If this recalls the processes of Roosevelt, hardly less does it recall
those of Mr. Churchill. Once taken by an idea for a novel he has always
burned with it as if it were as new to the world as to him. Here lies,
without much question, the secret of that genuine earnestness which
pervades all his books: he writes out of the contagious passion of a
recent convert or a still excited discoverer. Here lies, too, without
much question, the secret of Mr. Churchill's success in holding his
audiences: a sort of unconscious politician among novelists, he gathers
his premonitions at happy moments, when the drift is already setting in.

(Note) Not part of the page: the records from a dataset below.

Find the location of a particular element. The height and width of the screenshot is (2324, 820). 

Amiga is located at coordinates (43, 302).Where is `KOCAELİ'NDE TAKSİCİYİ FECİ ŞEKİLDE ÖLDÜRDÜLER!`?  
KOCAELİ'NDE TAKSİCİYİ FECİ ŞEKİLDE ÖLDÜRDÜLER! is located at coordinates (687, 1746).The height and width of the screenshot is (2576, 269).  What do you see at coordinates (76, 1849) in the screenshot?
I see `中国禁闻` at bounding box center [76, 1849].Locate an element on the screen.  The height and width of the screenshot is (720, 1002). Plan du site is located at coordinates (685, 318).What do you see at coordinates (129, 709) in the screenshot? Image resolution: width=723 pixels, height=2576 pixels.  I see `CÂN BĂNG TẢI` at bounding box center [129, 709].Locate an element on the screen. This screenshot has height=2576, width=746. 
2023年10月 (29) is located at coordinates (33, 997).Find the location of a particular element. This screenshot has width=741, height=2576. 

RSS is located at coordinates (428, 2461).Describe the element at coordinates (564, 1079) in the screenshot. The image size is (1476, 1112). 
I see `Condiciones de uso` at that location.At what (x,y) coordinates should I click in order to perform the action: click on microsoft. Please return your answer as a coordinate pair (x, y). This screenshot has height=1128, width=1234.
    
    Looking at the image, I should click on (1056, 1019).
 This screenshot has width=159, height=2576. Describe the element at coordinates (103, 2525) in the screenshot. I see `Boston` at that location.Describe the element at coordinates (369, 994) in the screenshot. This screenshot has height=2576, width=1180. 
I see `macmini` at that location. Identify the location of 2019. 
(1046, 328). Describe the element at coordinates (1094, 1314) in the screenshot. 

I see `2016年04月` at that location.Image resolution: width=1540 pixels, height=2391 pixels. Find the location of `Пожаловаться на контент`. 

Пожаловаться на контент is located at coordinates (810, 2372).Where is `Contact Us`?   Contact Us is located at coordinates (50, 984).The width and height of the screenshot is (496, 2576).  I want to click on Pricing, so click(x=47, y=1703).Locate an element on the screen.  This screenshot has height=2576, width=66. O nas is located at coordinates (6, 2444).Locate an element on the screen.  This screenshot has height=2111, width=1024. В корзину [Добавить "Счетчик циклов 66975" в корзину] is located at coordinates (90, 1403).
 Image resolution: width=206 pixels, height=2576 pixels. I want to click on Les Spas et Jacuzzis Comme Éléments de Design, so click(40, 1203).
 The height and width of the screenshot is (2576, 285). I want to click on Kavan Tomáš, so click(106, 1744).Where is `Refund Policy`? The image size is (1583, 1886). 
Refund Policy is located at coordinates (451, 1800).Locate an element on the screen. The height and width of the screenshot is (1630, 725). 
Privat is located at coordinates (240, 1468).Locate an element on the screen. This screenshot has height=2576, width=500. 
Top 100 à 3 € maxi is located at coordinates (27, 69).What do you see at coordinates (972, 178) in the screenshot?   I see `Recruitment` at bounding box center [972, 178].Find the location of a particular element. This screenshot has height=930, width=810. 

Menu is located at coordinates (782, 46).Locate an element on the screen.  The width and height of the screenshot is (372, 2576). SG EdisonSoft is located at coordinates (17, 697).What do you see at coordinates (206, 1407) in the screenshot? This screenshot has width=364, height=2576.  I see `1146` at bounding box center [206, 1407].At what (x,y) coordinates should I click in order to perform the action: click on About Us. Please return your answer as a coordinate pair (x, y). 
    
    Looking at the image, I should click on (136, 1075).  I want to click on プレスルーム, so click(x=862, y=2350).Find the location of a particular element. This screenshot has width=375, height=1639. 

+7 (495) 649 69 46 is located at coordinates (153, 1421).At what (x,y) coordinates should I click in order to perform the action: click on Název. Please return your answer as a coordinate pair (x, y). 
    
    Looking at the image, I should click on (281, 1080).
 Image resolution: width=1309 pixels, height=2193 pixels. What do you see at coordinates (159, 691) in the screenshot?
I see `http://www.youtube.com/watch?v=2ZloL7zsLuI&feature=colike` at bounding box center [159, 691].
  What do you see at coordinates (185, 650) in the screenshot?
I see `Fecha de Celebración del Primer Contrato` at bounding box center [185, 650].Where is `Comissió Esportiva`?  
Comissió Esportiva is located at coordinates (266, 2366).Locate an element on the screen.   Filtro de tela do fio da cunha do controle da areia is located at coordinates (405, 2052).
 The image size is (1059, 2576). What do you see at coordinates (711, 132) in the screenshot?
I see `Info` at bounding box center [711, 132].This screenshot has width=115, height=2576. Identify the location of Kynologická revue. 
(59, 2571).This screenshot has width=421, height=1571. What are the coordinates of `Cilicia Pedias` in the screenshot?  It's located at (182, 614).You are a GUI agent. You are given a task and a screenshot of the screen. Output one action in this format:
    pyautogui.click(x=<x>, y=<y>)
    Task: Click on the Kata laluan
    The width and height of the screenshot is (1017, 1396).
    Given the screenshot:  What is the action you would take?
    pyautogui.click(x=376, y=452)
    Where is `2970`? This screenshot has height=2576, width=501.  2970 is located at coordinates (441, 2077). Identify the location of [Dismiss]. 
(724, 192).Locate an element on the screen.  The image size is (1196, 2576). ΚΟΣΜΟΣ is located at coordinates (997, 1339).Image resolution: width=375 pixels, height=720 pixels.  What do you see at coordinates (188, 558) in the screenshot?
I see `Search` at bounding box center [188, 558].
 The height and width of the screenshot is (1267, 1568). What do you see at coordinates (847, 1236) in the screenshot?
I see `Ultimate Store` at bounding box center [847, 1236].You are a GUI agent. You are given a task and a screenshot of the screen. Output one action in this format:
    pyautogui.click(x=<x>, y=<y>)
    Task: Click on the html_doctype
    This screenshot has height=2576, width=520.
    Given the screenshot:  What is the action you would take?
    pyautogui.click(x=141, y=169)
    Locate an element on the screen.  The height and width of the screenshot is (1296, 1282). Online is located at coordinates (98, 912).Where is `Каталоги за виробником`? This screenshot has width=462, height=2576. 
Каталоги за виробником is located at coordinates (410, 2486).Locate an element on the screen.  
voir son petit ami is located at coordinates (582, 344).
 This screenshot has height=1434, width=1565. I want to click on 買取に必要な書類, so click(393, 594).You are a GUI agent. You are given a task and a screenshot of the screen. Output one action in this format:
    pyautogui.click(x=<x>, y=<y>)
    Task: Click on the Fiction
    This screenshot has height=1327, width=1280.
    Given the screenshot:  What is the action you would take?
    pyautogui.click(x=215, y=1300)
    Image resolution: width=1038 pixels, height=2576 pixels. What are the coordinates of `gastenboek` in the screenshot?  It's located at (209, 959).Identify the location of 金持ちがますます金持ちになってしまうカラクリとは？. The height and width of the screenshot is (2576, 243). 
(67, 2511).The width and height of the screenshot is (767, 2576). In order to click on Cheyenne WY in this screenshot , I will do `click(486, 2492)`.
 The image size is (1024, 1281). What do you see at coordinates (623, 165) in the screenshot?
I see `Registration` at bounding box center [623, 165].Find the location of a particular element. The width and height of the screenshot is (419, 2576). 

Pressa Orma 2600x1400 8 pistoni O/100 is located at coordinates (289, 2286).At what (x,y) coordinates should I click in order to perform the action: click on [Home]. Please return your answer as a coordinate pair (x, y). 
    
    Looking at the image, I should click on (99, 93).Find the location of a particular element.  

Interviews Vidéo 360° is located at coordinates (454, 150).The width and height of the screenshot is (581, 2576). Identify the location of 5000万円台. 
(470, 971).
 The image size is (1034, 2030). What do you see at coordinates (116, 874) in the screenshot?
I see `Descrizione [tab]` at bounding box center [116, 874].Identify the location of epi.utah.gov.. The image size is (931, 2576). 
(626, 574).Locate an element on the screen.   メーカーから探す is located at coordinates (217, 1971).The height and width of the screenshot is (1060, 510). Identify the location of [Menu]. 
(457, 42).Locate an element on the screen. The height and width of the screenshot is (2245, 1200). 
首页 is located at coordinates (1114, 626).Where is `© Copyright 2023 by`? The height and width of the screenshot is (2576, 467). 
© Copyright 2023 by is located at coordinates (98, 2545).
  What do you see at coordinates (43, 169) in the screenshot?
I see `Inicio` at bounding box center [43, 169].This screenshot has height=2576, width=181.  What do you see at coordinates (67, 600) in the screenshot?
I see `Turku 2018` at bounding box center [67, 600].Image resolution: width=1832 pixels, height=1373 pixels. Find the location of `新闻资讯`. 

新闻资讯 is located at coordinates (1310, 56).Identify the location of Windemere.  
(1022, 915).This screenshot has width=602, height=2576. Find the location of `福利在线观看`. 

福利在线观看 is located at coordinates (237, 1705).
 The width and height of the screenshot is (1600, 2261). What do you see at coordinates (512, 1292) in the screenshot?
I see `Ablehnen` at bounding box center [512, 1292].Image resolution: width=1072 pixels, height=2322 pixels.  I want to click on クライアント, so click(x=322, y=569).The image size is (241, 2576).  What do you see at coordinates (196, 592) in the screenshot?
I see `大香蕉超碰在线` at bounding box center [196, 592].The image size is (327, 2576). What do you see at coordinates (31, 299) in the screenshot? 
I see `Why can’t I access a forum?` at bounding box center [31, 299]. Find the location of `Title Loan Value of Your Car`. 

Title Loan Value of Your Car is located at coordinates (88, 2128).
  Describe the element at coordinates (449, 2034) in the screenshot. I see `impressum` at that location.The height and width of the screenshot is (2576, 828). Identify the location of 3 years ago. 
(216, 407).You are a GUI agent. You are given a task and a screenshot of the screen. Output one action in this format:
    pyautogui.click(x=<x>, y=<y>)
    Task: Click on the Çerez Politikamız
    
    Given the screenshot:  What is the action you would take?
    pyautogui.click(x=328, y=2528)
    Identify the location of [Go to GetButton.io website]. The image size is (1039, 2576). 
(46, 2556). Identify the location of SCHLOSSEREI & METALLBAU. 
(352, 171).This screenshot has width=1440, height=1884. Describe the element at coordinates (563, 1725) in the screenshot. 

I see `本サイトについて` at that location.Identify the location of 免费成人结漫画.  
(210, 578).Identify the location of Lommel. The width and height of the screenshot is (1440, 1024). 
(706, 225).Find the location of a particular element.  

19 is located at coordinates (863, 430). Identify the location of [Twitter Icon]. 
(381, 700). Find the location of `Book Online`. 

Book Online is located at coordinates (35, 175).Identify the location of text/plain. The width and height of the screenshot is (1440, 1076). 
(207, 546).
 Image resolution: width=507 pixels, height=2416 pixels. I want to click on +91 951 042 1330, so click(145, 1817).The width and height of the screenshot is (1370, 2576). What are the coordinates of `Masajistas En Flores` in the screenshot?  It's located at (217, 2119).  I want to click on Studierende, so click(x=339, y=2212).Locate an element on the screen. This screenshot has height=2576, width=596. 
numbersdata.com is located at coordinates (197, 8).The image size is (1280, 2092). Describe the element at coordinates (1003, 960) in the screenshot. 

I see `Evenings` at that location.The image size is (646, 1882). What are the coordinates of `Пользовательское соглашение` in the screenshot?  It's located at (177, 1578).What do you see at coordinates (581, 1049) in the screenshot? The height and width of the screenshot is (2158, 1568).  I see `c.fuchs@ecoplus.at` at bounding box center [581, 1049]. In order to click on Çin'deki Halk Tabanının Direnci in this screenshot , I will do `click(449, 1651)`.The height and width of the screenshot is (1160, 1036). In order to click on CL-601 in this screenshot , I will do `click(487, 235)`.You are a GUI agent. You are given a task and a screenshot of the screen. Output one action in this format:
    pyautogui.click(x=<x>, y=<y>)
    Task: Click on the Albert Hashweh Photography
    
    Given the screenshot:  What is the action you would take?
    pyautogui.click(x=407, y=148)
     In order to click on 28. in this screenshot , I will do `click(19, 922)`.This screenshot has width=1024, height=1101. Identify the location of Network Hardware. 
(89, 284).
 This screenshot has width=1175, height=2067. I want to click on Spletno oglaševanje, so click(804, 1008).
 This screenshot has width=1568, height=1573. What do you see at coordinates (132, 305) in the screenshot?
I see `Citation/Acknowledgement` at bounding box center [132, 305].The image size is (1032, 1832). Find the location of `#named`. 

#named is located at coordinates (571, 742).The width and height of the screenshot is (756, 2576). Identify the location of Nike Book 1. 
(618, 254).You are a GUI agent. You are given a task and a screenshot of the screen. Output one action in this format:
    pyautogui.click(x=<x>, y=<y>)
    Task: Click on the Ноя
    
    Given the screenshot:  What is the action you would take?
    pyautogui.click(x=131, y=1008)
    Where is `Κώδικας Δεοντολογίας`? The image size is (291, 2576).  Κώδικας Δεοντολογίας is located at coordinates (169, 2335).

Never once has Mr. Churchill, like a philosopher or a seer, run off
alone.

Even for those, however, who perceive that he belongs intellectually to
a middle class which is neither very subtle nor very profound on the one
hand nor very shrewd or very downright on the other, it is impossible to
withhold from Mr. Churchill the respect due a sincere, scrupulous, and
upright man who has served the truth and his art according to his
lights. If he has not overheard the keenest voices of his age, neither
has he listened to the voice of the mob. The sounds which have reached
him from among the people have come from those who eagerly aspire to
better things arrived at by orderly progress, from those who desire in
some lawful way to outgrow the injustices and inequalities of civil
existence and by fit methods to free the human spirit from all that
clogs and stifles it. But as they aspire and intend better than they
think, so, in concert with them, does Mr. Churchill.